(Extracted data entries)

= = = =

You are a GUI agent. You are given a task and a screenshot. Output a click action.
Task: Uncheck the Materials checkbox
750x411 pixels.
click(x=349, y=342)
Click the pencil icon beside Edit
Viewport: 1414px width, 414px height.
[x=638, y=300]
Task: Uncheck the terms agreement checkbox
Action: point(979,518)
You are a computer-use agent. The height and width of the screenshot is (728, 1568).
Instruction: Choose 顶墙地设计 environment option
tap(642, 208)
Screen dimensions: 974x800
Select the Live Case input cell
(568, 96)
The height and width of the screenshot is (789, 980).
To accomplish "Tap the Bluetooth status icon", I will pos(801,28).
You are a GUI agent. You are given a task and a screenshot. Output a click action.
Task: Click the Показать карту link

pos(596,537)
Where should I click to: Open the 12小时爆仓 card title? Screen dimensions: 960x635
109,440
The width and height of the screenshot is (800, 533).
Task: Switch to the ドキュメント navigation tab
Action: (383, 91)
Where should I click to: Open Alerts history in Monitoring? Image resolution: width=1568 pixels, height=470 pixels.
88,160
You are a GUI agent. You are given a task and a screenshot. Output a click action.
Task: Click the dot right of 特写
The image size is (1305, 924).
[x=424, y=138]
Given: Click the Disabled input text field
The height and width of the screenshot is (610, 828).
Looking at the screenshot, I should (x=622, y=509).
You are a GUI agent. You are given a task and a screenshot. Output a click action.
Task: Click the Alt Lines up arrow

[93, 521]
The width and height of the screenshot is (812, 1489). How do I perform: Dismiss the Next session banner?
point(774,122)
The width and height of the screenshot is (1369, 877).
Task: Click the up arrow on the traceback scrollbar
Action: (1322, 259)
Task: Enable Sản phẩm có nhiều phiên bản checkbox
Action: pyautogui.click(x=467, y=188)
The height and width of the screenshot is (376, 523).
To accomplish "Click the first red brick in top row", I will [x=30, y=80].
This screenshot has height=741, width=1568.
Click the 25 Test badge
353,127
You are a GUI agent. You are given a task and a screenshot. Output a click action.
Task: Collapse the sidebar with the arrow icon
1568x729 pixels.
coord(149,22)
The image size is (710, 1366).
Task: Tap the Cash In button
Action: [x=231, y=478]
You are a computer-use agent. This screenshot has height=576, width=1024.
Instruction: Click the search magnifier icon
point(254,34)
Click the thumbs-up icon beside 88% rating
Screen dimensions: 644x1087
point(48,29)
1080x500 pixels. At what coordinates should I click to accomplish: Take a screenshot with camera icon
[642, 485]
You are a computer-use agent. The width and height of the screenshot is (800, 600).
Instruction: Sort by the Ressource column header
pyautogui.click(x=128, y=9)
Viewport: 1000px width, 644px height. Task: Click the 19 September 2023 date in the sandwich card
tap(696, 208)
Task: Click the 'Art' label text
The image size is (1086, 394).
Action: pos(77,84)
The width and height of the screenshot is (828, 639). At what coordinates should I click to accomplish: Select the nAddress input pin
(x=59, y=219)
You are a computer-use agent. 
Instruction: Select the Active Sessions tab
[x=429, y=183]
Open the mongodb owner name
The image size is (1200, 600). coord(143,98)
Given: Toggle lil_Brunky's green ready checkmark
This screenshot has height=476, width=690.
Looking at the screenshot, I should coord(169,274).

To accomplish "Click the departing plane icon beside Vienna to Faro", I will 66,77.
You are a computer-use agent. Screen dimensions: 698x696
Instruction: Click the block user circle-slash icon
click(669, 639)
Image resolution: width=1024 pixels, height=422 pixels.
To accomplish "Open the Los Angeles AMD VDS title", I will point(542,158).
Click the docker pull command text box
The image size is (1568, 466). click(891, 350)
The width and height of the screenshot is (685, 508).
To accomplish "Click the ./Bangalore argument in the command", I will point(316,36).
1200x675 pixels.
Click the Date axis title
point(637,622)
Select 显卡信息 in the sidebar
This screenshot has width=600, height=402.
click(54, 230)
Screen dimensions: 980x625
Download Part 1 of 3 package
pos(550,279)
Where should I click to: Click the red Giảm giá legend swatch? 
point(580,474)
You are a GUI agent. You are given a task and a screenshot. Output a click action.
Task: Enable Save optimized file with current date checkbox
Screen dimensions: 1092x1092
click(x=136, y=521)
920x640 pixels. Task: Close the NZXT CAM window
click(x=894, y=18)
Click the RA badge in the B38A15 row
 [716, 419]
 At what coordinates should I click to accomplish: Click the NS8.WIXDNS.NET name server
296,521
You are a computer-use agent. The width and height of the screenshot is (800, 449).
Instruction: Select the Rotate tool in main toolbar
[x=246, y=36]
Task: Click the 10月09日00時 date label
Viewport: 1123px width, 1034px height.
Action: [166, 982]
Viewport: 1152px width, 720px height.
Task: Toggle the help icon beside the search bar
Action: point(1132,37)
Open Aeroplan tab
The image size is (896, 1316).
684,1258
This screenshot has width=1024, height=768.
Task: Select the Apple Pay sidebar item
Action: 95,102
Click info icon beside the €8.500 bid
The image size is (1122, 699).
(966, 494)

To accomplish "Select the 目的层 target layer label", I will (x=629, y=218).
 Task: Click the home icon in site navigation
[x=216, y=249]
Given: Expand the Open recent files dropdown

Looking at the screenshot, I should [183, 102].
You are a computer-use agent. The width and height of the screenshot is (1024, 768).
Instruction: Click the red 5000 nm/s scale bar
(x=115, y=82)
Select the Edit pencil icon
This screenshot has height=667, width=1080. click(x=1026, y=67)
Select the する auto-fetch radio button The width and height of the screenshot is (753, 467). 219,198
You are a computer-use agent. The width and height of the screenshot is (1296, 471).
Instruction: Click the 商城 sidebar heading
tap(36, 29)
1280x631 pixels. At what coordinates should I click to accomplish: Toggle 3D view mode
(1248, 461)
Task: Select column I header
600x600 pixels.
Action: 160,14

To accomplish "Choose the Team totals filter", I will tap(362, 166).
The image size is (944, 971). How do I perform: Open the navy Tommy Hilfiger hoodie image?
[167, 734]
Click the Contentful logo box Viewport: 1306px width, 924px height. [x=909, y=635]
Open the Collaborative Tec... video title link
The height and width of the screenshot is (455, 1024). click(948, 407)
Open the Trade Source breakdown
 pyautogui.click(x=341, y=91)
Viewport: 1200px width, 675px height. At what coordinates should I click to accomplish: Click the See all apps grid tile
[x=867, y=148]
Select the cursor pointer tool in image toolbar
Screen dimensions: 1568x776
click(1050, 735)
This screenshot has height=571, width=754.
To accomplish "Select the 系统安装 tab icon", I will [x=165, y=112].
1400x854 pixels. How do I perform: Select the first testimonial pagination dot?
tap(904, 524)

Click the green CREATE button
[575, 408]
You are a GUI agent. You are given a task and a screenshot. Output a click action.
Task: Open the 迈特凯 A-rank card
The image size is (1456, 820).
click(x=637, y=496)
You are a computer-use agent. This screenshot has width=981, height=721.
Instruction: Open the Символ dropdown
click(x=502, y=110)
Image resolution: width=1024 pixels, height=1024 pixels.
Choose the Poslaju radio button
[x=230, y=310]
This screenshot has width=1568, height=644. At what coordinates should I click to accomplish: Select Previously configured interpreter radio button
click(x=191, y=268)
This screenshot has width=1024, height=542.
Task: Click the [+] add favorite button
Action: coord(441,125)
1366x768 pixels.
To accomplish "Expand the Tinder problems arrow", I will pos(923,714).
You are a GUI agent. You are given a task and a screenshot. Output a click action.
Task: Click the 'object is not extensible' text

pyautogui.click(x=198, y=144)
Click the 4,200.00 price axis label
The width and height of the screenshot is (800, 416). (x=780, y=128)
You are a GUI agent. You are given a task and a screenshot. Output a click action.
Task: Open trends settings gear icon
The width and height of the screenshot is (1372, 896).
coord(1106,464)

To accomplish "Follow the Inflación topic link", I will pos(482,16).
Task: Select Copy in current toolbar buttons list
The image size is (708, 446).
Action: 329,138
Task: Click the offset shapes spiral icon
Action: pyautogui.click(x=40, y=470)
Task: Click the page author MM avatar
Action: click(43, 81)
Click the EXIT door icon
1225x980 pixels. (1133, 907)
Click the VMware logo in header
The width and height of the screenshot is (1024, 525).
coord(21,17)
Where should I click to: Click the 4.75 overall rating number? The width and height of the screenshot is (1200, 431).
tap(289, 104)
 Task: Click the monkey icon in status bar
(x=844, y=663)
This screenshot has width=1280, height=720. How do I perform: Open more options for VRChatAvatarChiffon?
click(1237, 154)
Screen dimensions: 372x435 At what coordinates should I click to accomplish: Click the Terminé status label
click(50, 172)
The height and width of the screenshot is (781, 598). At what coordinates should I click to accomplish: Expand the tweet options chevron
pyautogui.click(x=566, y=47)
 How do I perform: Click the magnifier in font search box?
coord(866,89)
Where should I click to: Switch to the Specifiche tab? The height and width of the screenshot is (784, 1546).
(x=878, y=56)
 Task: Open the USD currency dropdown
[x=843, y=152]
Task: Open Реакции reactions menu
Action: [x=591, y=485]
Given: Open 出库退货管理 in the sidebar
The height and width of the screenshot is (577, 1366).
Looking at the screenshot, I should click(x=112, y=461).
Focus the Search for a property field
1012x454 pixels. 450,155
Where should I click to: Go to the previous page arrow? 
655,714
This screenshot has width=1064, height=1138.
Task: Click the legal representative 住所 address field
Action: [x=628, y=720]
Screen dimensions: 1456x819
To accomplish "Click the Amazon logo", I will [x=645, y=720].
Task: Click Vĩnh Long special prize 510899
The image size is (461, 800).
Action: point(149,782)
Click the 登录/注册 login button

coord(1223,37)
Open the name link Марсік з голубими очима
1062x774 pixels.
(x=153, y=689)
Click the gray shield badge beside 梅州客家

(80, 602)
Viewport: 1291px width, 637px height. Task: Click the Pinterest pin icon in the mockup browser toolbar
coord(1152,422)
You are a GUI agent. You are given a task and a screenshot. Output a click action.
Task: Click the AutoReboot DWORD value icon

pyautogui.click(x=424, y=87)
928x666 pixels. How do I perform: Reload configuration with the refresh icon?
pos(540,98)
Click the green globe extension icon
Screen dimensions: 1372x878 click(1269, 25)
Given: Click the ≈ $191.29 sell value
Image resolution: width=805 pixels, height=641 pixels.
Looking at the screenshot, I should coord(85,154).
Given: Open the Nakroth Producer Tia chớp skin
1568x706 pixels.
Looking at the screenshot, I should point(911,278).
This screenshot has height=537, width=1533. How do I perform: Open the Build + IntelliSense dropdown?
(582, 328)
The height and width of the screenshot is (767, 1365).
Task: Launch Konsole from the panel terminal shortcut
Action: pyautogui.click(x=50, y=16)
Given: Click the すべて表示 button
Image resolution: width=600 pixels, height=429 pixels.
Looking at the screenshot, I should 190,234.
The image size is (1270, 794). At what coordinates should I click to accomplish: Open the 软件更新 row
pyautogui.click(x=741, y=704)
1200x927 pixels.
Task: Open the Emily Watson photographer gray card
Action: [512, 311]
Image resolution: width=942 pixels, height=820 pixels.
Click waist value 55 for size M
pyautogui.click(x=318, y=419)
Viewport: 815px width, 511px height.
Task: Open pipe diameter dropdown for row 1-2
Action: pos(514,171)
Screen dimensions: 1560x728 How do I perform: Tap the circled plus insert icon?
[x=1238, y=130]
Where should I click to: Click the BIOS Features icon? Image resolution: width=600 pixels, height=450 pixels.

= = = =

| EXERCISE |
Scan the entries above and copy each line where "logo" occurs.

| EXPECTED ANSWER |
Click the Contentful logo box Viewport: 1306px width, 924px height. [x=909, y=635]
Click the VMware logo in header
To accomplish "Click the Amazon logo", I will [x=645, y=720].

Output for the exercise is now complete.